Zero-knowledge by design
Vaulted cifra ogni segreto nel tuo browser prima che qualsiasi dato lasci il tuo dispositivo. Il server conserva solo il testo cifrato e i metadati. Non vediamo mai il tuo testo in chiaro e non disponiamo di alcun meccanismo per decifrarlo. Non è una politica — è un vincolo architetturale.
Nessun dato da violare
I segreti si eliminano automaticamente quando viene raggiunto il limite di visualizzazioni o scade il termine. Non esistono account utente, nessun log degli IP e nessuna analisi sul contenuto dei segreti. Una compromissione completa del server produce solo blob cifrati senza le chiavi corrispondenti.
Allineamento ai framework
SOC 2 Type II
SOC 2 richiede controlli sulla riservatezza e la sicurezza dei dati dei clienti. Vaulted supporta questo attraverso la crittografia client-side AES-256-GCM (il server non vede mai il testo in chiaro), la cancellazione automatica al raggiungimento del limite di visualizzazioni o della scadenza, e l'assenza di storage persistente di dati sensibili oltre il TTL configurato.
- CC6.1 — Crittografia dei dati in transito e a riposo
- CC6.7 — Limitazione della trasmissione dei dati alle parti autorizzate
- CC6.5 — Eliminazione sicura dei dati riservati
HIPAA
HIPAA richiede che le informazioni sanitarie protette in formato elettronico (ePHI) vengano trasmesse in modo sicuro. Sebbene Vaulted non sia una covered entity, la sua architettura zero-knowledge garantisce che le credenziali condivise tramite Vaulted vengano cifrate prima di lasciare il browser. Il server non ha mai accesso al testo in chiaro e i segreti si eliminano automaticamente dopo l'uso.
- §164.312(a)(1) — Controllo degli accessi tramite limiti di visualizzazione e scadenza
- §164.312(e)(1) — Sicurezza della trasmissione tramite crittografia client-side
- §164.312(c)(1) — Controlli di integrità tramite crittografia autenticata (GCM)
GDPR
Il GDPR richiede la minimizzazione dei dati e la limitazione delle finalità per i dati personali. Vaulted non raccoglie account utente, nessun log degli IP e nessuna analisi sul contenuto dei segreti. I segreti vengono eliminati automaticamente al raggiungimento del limite di visualizzazioni o della scadenza — non esistono dati personali a lungo termine da gestire, esportare o cancellare.

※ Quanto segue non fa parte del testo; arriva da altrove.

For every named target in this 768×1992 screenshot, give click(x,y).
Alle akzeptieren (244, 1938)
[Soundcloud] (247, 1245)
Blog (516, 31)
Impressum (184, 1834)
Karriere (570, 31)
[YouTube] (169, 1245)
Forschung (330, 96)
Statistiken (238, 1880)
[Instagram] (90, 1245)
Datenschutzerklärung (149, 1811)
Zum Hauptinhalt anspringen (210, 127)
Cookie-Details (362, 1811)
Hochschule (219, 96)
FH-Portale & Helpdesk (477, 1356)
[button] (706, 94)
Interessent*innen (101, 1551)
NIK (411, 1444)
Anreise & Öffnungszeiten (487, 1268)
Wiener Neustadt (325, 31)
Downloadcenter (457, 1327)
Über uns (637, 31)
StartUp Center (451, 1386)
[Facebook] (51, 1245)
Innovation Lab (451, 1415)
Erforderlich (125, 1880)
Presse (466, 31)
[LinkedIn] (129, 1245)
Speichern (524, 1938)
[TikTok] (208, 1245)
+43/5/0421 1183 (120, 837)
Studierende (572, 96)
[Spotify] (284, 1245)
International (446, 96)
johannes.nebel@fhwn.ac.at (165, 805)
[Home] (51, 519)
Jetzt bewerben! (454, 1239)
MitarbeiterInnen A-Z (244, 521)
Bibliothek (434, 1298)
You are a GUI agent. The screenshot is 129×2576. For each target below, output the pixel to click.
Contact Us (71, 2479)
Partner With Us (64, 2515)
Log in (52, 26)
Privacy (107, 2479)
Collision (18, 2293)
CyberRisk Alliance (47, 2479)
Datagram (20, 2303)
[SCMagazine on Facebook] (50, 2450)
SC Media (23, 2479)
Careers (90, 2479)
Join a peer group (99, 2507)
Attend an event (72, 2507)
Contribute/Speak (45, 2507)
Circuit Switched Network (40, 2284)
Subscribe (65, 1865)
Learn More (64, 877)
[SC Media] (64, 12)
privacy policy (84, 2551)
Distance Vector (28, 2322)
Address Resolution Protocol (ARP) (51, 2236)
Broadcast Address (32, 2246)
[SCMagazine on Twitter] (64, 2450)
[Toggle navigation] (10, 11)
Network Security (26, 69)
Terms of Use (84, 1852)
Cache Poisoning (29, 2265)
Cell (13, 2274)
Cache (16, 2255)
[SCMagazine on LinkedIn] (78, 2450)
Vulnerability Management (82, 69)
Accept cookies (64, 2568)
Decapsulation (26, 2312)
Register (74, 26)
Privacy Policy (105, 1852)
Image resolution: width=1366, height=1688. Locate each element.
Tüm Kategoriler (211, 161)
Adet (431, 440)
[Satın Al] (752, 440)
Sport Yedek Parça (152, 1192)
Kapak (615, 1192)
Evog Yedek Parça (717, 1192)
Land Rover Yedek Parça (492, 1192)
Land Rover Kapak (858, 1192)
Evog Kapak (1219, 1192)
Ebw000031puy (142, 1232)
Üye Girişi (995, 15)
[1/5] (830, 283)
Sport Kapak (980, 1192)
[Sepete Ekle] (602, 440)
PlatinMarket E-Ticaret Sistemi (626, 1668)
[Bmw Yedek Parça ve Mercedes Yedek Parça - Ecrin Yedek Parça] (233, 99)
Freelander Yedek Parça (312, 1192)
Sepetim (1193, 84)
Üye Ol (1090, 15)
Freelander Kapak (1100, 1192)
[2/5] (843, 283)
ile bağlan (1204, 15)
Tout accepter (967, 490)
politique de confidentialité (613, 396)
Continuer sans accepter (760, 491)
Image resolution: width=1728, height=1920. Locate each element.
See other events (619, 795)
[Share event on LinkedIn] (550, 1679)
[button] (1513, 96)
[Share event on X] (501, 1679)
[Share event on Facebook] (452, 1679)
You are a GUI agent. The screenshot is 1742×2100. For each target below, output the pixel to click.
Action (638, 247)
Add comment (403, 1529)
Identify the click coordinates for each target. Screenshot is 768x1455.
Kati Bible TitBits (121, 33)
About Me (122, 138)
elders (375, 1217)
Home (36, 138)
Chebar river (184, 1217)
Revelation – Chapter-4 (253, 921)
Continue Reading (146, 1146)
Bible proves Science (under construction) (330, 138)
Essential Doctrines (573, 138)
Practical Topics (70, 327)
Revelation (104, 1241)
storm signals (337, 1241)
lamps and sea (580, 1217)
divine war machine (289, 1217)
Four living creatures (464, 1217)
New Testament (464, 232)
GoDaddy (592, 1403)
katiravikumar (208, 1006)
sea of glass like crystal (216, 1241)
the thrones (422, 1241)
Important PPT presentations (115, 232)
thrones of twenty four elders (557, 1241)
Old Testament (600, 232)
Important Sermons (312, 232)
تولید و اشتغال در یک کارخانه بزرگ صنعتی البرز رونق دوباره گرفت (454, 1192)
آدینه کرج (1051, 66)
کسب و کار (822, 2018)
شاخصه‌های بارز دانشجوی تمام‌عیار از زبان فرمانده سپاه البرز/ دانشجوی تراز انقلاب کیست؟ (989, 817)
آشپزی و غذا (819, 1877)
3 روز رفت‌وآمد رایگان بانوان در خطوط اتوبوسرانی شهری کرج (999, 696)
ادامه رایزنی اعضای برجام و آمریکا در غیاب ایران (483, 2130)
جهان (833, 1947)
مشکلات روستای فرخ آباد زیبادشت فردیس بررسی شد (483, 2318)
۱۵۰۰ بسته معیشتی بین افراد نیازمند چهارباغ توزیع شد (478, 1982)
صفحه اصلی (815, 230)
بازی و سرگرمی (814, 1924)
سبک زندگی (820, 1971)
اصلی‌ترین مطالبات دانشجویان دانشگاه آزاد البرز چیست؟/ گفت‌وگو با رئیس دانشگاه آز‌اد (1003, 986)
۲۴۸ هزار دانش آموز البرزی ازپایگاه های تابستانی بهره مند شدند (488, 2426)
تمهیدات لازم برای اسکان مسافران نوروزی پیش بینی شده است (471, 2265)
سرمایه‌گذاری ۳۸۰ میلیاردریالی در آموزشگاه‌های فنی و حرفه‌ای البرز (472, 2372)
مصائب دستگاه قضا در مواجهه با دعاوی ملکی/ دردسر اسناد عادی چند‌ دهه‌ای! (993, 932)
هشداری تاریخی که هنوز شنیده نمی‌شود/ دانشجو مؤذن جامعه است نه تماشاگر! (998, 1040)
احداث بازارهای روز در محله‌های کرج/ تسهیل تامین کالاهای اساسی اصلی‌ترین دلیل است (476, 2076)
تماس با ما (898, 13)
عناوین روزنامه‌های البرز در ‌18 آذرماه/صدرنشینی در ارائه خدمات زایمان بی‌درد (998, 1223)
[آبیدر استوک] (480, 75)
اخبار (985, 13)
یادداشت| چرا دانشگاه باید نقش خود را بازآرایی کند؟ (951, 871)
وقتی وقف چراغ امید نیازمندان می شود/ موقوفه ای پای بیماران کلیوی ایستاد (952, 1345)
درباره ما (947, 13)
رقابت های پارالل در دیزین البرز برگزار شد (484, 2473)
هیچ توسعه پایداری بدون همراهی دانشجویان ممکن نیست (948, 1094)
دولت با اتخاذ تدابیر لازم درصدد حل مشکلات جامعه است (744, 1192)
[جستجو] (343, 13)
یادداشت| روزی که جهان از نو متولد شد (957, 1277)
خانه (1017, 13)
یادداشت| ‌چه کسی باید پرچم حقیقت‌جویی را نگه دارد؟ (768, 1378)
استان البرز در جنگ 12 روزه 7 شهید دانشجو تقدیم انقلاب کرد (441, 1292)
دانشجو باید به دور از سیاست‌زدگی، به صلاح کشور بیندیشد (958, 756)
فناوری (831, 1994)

- Art. 5(1)(c) — Minimizzazione dei dati: nessun account, nessun IP logging
- Art. 5(1)(e) — Limitazione della conservazione: cancellazione automatica basata su TTL
- Art. 32 — Sicurezza del trattamento: crittografia AES-256-GCM
ISO 27001
ISO 27001 Allegato A richiede controlli crittografici e trasferimento sicuro delle informazioni. Vaulted utilizza AES-256-GCM (NIST SP 800-38D) con chiavi che non lasciano mai il browser. L'architettura zero-knowledge significa che una compromissione completa del server produce solo testo cifrato.
- A.10.1.1 — Controlli crittografici: AES-256-GCM tramite Web Crypto API
- A.13.2.1 — Trasferimento sicuro delle informazioni: architettura zero-knowledge
- A.8.3.2 — Smaltimento dei supporti: cancellazione automatica dei segreti alla scadenza
Una nota sulla compliance
La compliance dipende dall'intero stack tecnologico e dai controlli organizzativi — nessuno strumento da solo può renderti conforme. Vaulted fornisce una solida base crittografica per la condivisione sicura delle credenziali, ma dovresti valutarlo come parte del tuo programma di compliance più ampio. Per i dettagli sul funzionamento della crittografia, consulta la pagina sulla sicurezza.